There is a common mentality that holds that this world belongs to Satan. We are merely to rescue a soul here and there, but the rest of the world is literally going to Hell. Working for change is ridiculed as "polishing brass on a sinking ship."
To begin with, it has never been true. The false view is based on a misuse of II Corinthians 4:4: "In their case the god of this world has blinded the minds of the
unbelievers, to keep them from seeing the light of the gospel of the
glory of Christ, who is the image of God." While it is true that "god of this world" here refers to Satan, it is not true that he is a god, at all, or that "world" means "everything." Rather, this verse refers to the minds of the unbelieving world of men. Notice that his power is explicitly applied to the minds of unbelievers alone.
Furthermore, this world does not belong, and has never belonged, to Satan, or even to man, but rather to God. "The earth is the Lord’s and the fullness thereof, the world and those who dwell therein, for He has founded it upon the seas and established it upon the rivers." The earth and everything in it belong to God, because He created it. He has never ceded its rule to anyone else, including especially to Satan. He even tells us, "My glory I will not give to another" (Isaiah 42:8 and 48:11). There are people, such as Jehovah's Witnesses and some dispensationalists, who would have us turn the glory of God over to Satan, but He allows no such sacrilege.

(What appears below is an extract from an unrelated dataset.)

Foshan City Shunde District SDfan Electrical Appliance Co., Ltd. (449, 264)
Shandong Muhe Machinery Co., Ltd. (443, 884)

We do know that Satan is a dangerous threat. The Apostle Peter warned us, "Your adversary the devil prowls around like a roaring lion, seeking someone to devour" (I Peter 5:8). That is clearly intended to indicate that he is powerful. However, it is a far cry from all-powerful.
While a believer cannot afford complacency, it is not a call to terror, as if we may be consumed by the power of the devil at any moment. Why? Because Jesus has defeated Satan. Jesus told us (John 16:33), "I have said these things to you, that in Me you may have peace. In the
world you will have tribulation. But take heart; I have overcome the
world." This is where these dispensationalists truly fall short. As bad as it is that they exaggerate the power of the enemy, it is a magnitude worse that they undervalue the redemptive work of Christ. Jesus hasn't merely saved a person here and a person there, while Satan wins everything else. Instead, Jesus won the victory over all the power of the devil: "Since therefore the children share in flesh and blood, He himself
likewise partook of the same things, that through death He might destroy
the one who has the power of death, that is, the devil" (Hebrews 2:14).
When anyone acts as if he thinks that Satan is hiding behind every bush, remember the words of Jesus: "Now is the judgment of this world; now will the ruler of this world be cast out" (John 12:31).